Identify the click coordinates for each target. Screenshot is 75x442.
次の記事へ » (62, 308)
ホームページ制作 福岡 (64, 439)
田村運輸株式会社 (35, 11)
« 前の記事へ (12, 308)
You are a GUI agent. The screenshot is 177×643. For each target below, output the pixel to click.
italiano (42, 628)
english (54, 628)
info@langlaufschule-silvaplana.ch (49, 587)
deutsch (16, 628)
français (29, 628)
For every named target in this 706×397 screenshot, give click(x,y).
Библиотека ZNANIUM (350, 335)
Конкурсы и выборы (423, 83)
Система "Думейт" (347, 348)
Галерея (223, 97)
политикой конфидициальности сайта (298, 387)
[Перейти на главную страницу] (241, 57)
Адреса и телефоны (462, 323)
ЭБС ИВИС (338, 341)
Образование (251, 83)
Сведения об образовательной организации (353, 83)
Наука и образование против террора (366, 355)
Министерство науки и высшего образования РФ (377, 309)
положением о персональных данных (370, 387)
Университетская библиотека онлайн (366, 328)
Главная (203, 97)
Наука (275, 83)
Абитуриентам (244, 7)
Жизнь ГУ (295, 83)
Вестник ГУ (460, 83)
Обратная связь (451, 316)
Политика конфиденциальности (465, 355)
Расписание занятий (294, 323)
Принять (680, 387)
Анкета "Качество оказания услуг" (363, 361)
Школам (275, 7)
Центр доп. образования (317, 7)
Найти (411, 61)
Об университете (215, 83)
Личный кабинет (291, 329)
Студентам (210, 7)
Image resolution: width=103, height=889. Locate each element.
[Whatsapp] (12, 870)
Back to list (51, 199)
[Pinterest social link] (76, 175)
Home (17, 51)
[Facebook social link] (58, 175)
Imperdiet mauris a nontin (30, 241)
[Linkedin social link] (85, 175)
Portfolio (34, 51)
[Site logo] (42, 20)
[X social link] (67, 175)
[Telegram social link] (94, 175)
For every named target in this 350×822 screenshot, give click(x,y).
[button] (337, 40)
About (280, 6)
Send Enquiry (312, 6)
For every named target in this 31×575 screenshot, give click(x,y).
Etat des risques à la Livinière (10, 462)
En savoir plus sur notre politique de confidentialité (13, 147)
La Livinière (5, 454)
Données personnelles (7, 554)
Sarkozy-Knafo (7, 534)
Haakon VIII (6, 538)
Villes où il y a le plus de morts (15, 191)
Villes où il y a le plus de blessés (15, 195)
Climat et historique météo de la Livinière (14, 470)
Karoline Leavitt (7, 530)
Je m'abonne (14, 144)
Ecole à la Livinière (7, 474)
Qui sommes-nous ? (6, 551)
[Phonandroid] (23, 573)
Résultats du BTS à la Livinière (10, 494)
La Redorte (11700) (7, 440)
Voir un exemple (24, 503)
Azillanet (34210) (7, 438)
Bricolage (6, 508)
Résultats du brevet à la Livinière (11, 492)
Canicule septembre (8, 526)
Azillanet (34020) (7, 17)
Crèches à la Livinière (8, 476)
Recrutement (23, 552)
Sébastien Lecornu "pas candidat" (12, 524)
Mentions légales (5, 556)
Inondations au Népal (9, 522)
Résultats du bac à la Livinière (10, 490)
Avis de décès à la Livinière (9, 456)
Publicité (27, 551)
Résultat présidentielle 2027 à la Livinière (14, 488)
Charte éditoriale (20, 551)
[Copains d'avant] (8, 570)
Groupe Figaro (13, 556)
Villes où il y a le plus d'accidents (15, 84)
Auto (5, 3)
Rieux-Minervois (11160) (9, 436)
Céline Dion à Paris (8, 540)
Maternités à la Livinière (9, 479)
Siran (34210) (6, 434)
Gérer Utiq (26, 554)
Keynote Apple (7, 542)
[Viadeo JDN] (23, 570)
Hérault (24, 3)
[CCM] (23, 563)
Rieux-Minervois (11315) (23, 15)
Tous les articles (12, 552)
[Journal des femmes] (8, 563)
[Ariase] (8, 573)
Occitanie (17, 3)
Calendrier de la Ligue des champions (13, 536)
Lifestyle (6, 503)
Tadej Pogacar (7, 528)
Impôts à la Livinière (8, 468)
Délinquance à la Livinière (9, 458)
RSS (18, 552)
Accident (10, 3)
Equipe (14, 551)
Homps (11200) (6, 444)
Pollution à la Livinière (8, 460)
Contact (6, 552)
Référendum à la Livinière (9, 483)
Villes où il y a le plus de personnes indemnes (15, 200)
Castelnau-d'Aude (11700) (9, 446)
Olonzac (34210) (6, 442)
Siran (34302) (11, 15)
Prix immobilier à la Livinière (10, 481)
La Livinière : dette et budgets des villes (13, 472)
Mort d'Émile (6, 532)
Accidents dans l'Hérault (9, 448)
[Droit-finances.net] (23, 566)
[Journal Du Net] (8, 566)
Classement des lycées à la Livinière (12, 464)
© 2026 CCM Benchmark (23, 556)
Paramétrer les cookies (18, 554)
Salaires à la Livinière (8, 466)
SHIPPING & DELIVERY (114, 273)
* * *
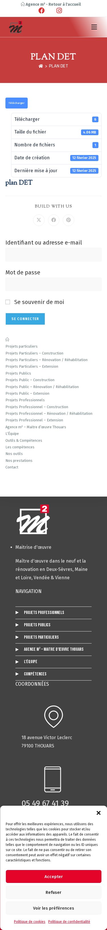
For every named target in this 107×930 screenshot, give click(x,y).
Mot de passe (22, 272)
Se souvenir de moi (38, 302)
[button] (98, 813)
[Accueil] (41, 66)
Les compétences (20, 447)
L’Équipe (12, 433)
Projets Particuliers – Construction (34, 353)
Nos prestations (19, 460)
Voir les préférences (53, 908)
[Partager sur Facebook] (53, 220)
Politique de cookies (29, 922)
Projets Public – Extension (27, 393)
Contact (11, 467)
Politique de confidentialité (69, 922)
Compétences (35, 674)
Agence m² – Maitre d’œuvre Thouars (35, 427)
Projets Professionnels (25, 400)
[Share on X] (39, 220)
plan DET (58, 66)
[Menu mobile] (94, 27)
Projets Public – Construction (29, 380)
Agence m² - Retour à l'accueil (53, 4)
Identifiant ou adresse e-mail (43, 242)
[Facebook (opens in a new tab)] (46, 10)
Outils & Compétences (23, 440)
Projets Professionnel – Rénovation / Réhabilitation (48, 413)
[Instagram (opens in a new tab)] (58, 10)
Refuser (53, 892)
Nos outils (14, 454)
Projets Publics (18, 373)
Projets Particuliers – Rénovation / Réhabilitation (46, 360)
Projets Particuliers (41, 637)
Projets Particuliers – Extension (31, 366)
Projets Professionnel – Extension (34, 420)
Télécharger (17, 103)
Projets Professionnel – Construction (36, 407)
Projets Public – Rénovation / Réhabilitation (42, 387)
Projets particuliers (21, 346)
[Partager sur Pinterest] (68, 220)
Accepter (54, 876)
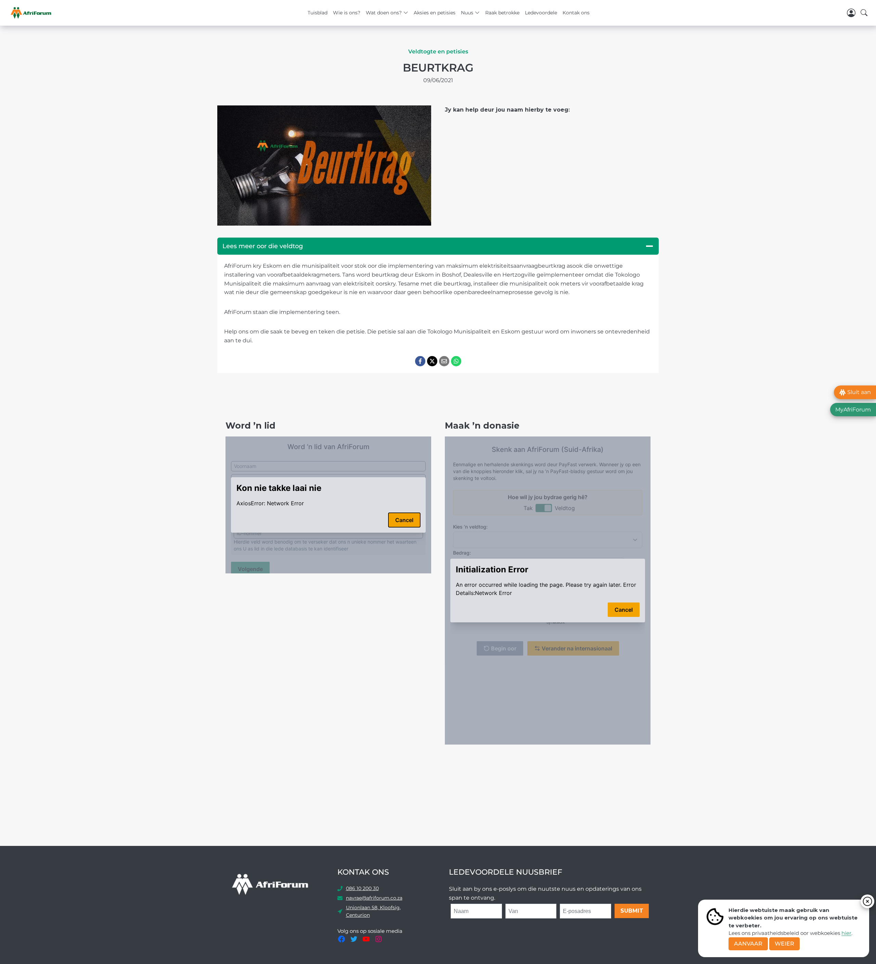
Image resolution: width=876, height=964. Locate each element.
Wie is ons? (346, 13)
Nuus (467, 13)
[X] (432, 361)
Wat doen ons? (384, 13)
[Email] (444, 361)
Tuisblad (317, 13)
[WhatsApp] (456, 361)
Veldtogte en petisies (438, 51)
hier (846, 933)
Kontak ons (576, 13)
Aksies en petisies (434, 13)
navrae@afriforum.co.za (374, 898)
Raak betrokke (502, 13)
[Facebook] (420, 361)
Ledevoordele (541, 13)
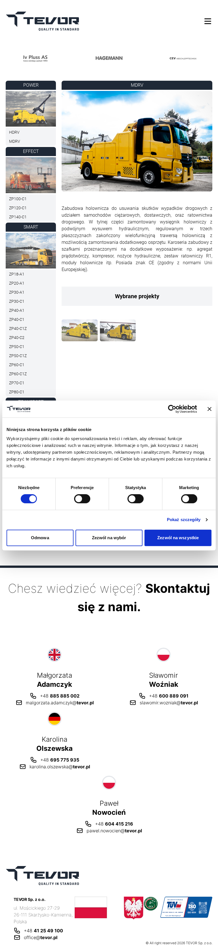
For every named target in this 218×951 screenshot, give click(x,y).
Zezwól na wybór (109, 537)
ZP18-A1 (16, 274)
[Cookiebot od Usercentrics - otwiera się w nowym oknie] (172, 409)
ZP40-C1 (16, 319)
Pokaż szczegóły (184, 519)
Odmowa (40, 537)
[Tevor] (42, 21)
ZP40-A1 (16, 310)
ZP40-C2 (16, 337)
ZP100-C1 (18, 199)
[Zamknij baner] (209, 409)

SET PROBLEM: Reproduce verbatim the lines from the line containing "Maternités à la Livinière (9, 479)" up to and including the line containing "Occitanie (17, 3)".

TASK RESPONSE:
Maternités à la Livinière (9, 479)
Siran (34210) (6, 434)
Gérer Utiq (26, 554)
Keynote Apple (7, 542)
[Viadeo JDN] (23, 570)
Hérault (24, 3)
[CCM] (23, 563)
Rieux-Minervois (11315) (23, 15)
Tous les articles (12, 552)
[Journal des femmes] (8, 563)
[Ariase] (8, 573)
Occitanie (17, 3)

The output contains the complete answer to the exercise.